Il Garante Privacy sull’obbligo dei vaccini per i lavoratori

Vaccini e Covid

di Vincenzo Tiani

Con i vaccini in campo per coprire la popolazione il prima possibile dal coronavirus, da tempo ci si chiede se la vaccinazione possa essere imposta dal datore di lavoro ai dipendenti, soprattutto nei casi che riguardano strutture sanitarie. Vengono in aiuto sul punto le indicazioni del Garante per la protezione dei dati personali. La materia è delicata perché non solo va a toccare appunto il trattamento dei dati sanitari, che come sappiamo richiede particolari tutele, ma anche per il potenziale effetto discriminatorio che la scelta di un dipendente di non vaccinarsi potrebbe avere. A ciò fanno da contraltare la protezione della popolazione e la necessità delle imprese di ripartire il prima possibile per riprendersi dalla peggiore crisi economica dal 2008.

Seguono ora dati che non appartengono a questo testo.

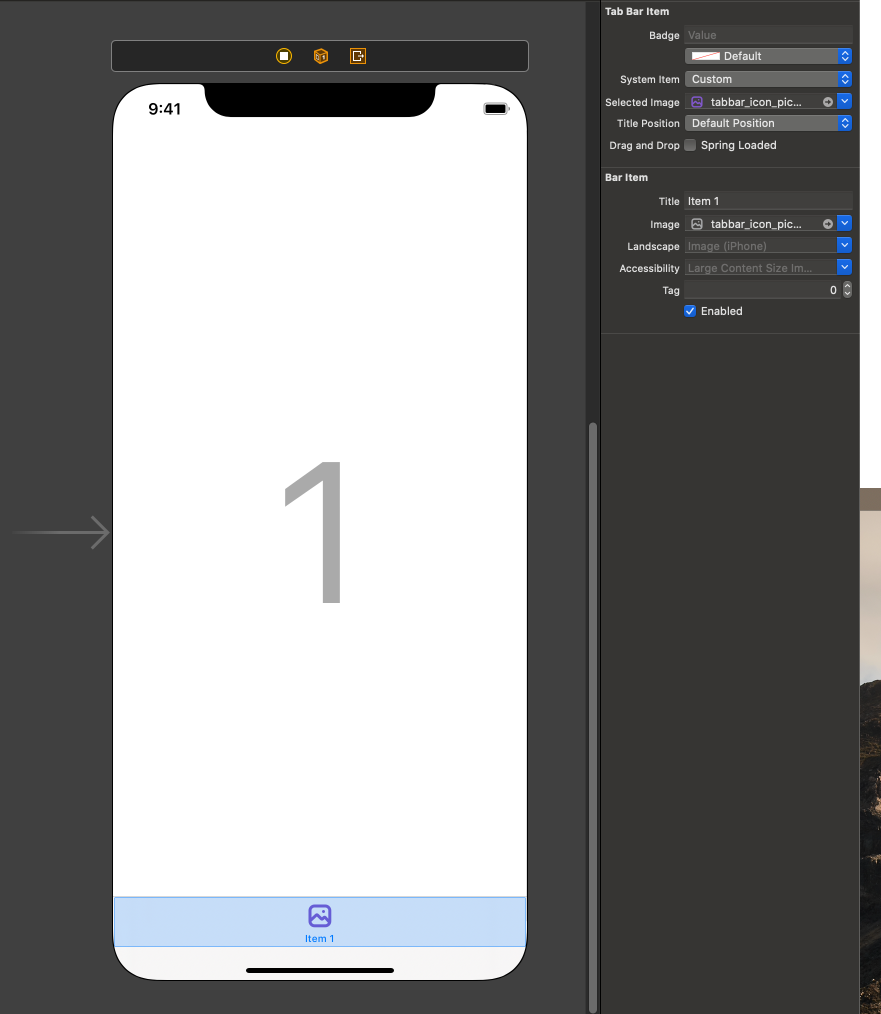Click the Selected Image reveal arrow button
The height and width of the screenshot is (1014, 881).
(827, 102)
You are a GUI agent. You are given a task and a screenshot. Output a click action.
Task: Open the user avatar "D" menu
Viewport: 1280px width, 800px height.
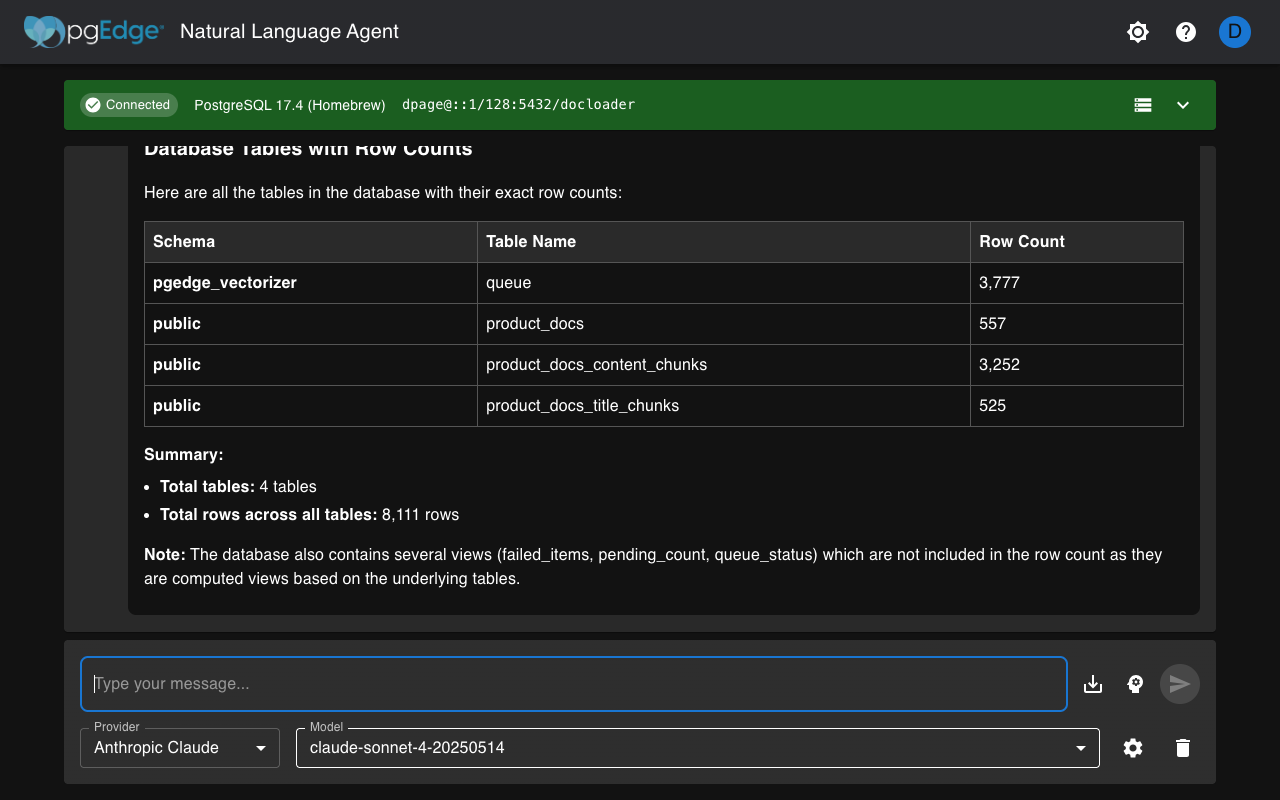pyautogui.click(x=1234, y=32)
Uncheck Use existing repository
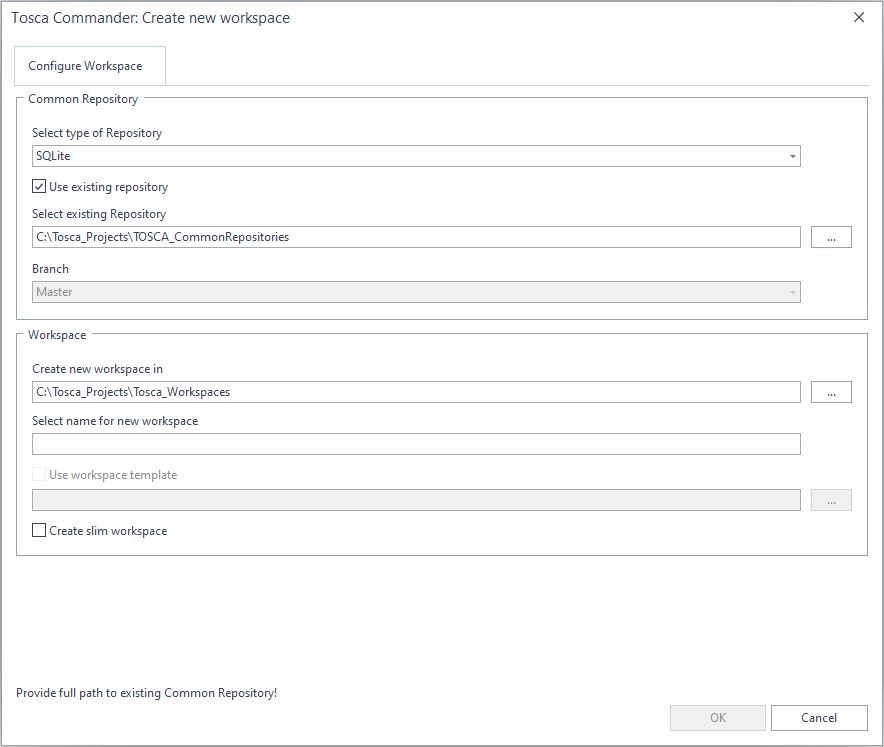 [x=40, y=187]
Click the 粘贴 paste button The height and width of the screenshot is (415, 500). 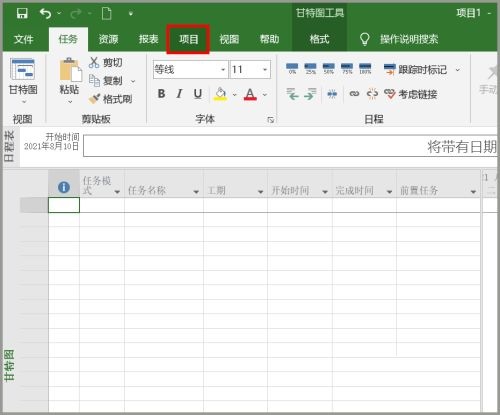click(70, 80)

Si potrebbe dunque pensare che laddove vi sia il consenso del dipendente non ci sia alcun problema per il trattamento dei dati. Non è così. A prescindere dal caso di specie dei vaccini, da subito il consenso è stato sempre additato come la base giuridica meno adatta a giustificare il trattamento dei dati personali del dipendente. Dovendo essere libero per essere considerato valido, visto il rapporto di dipendenza esistente tra datore di lavoro e sottoposti, la richiesta del primo difficilmente potrebbe portare a una libera scelta degli ultimi (considerando l’articolo 43 del regolamento generale europeo per la protezione dei dati, Gdpr).